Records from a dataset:
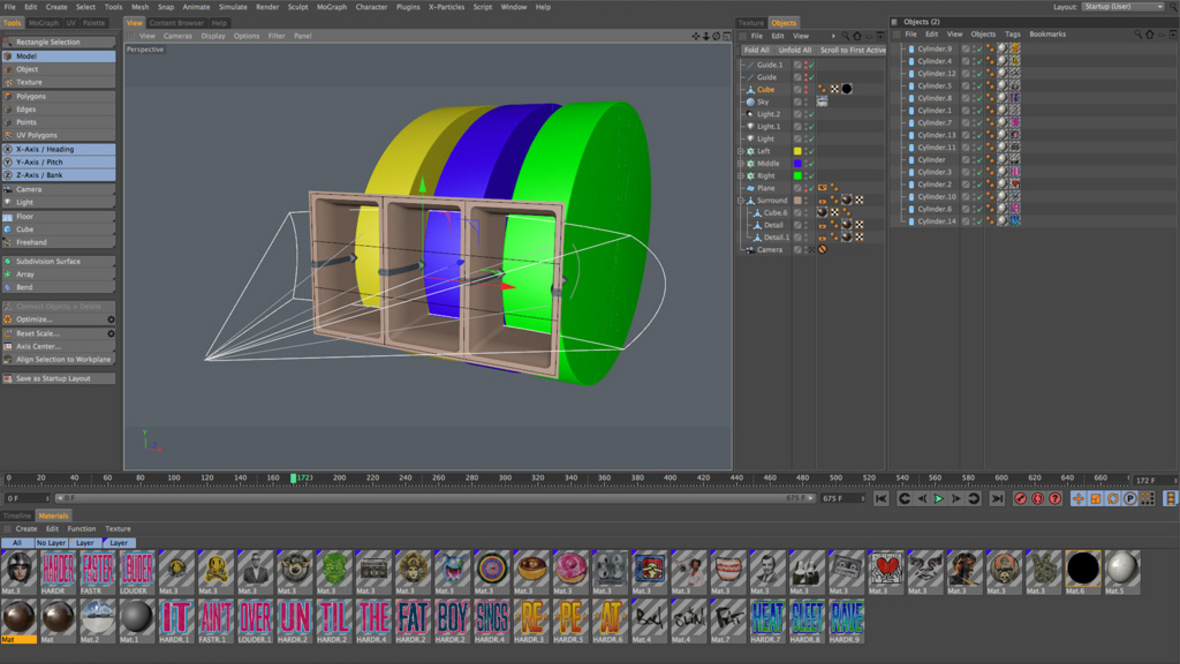Image resolution: width=1180 pixels, height=664 pixels.
Task: Expand the Left object hierarchy
Action: tap(741, 151)
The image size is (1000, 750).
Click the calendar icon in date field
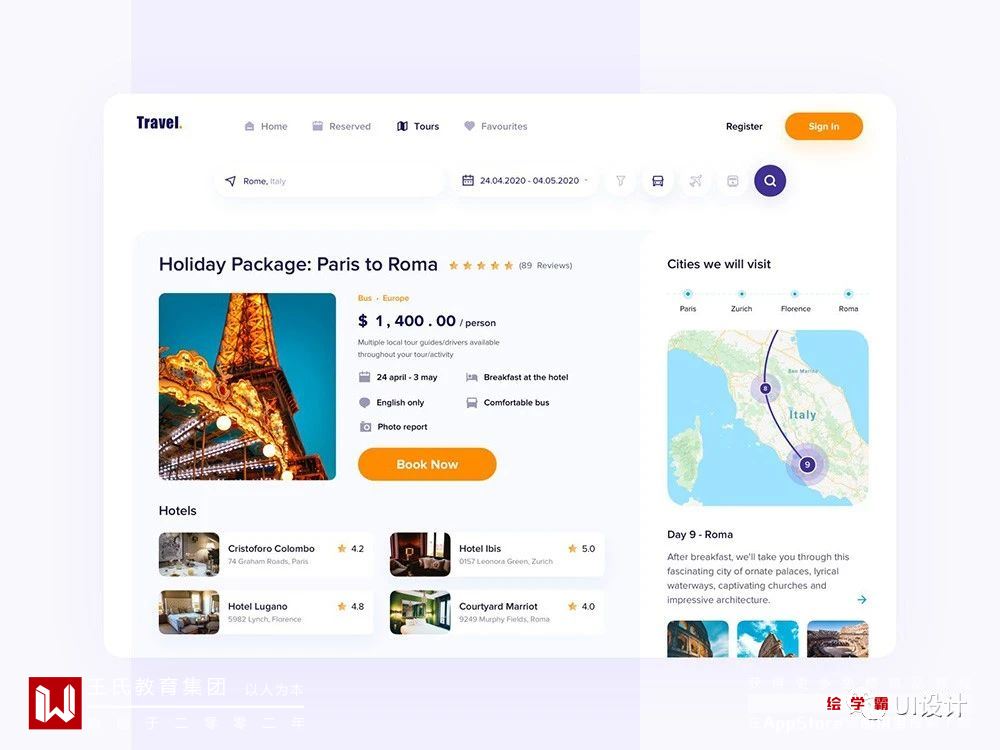(467, 180)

▶ **INSTRUCTIONS TO FOLLOW**
Repeat the lines of the records verbatim, starting at the line containing "The image size is (1000, 750)." and stopping after the final line. Images stay out.

▶ **OUTPUT BELOW**
The image size is (1000, 750).
Click the calendar icon in date field
(467, 180)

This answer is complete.